Find the min and max date for a record across multiple tables
Question
I have 3 tables:
file_list => list of all files on web server
stats_web => number of pageviews from public web
stats_reg => number of pageviews from "registered users"
I have the schema and some sample data on http://sqlfiddle.com/#!2/98c6a/1/0
I am trying to calculate the date that a file was first hit either by the public or by a registered user.

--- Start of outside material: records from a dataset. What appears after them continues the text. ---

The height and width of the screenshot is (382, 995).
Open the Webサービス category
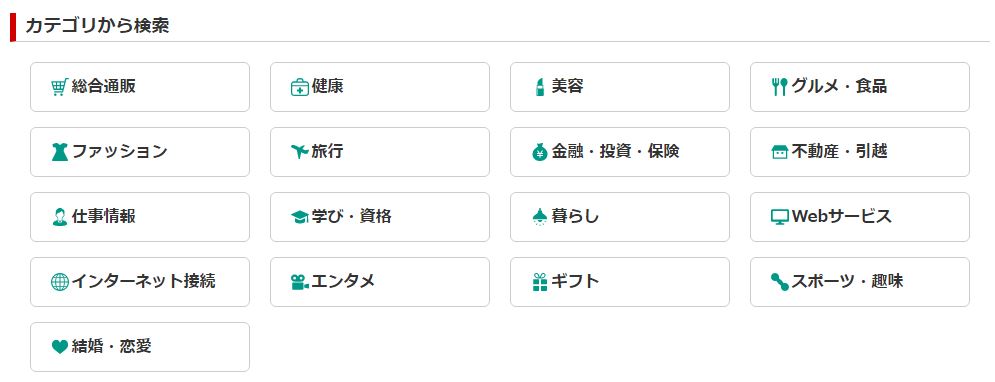point(860,217)
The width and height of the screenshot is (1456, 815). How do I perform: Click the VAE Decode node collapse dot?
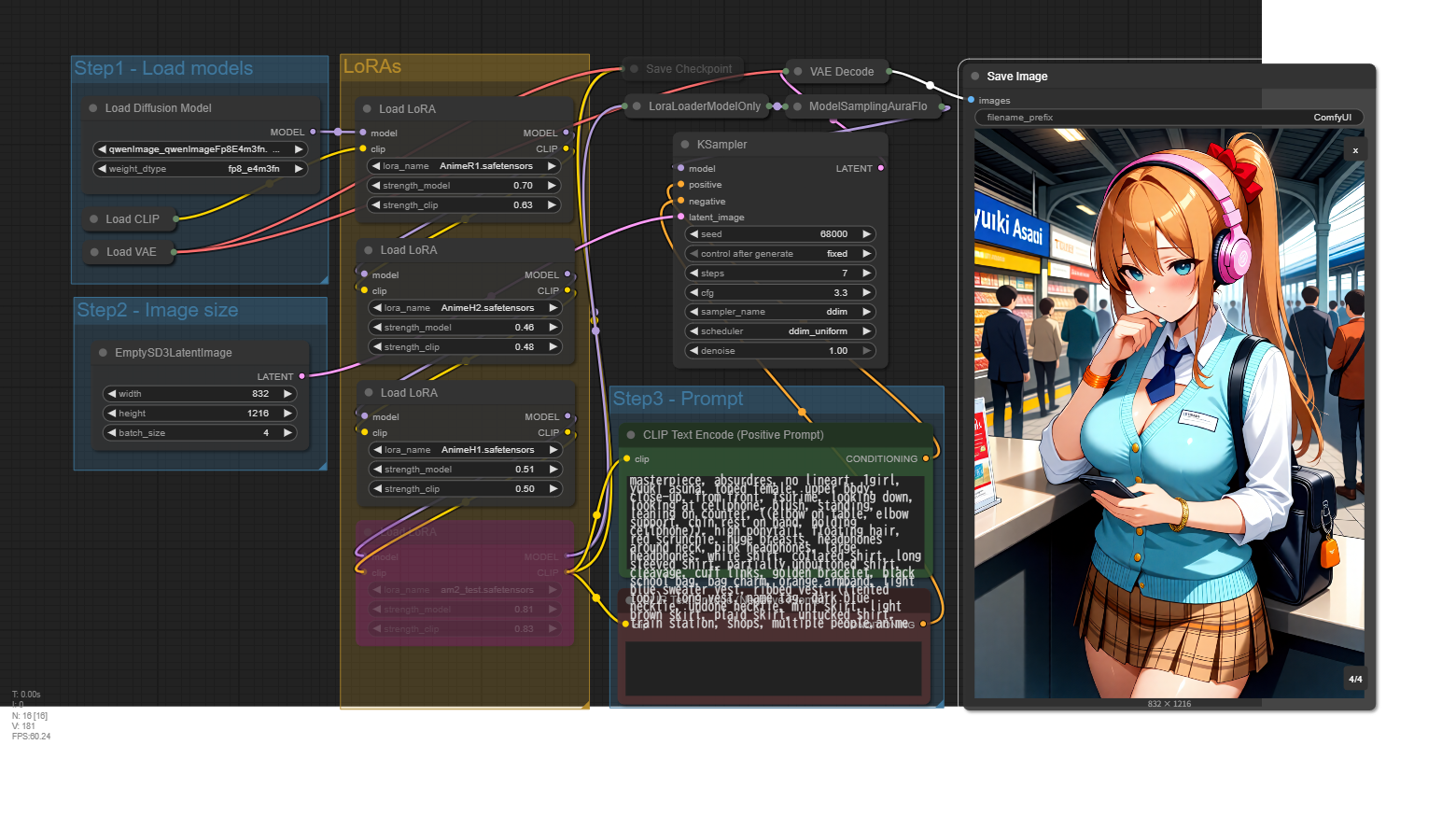[x=798, y=72]
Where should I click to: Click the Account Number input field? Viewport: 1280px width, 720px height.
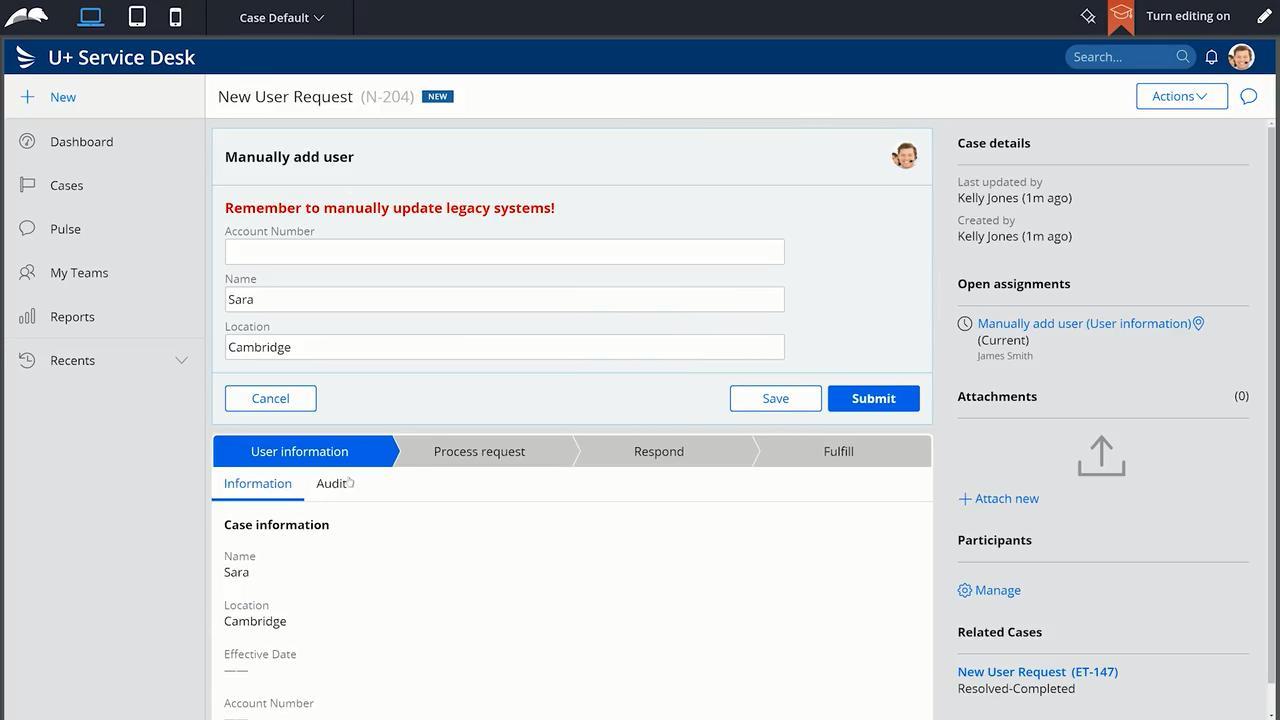coord(504,252)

Current SQL looks like this:
SELECT
list.path,
list.mod_date,
IF(MIN(ifnull(web.hit_date, 0000-00-00)) < MIN(ifnull(reg.hit_date, 0000-00-00)), MIN(ifnull(web.hit_date, 0000-00-00)), MIN(ifnull(reg.hit_date, 0000-00-00))) AS 'min_date',
IF(MAX(ifnull(web.hit_date, 0000-00-00)) > MAX(ifnull(reg.hit_date, 0000-00-00)), MAX(ifnull(web.hit_date, 0000-00-00)), MAX(ifnull(reg.hit_date, 0000-00-00))) AS 'max_date',
SUM(ifnull(web.pages, 0)) + SUM(ifnull(reg.pages, 0)) AS 'page_views'
FROM
file_list list
LEFT JOIN
stats_web web ON list.path = web.path
LEFT JOIN
stats_reg reg ON list.path = reg.path
WHERE
list.path LIKE '/web/htdocs/%'
GROUP BY list.path;
The problem is that if a record appears in only one of the stats tables the min date is always 0. This is because of the ifnull() on the MIN and MAX but if I don't use ifnull() then both min and max dates return NULL.
Solution
You should use a date in the distant future for the second argument of ifnull
when it is used to compare the minimum. Otherwise, the first null
would make 0000-00-00
the minimum, and since it's the earliest possible date, no other date would be able to beat it to become the minimum.
If you change the forth line of your query to
IF(MIN(ifnull(web.hit_date, 9999-12-31)) < MIN(ifnull(reg.hit_date, 9999-12-31)), MIN(ifnull(web.hit_date, 9999-12-31)), MIN(ifnull(reg.hit_date, 9999-12-31))) AS 'min_date'
you should get correct results.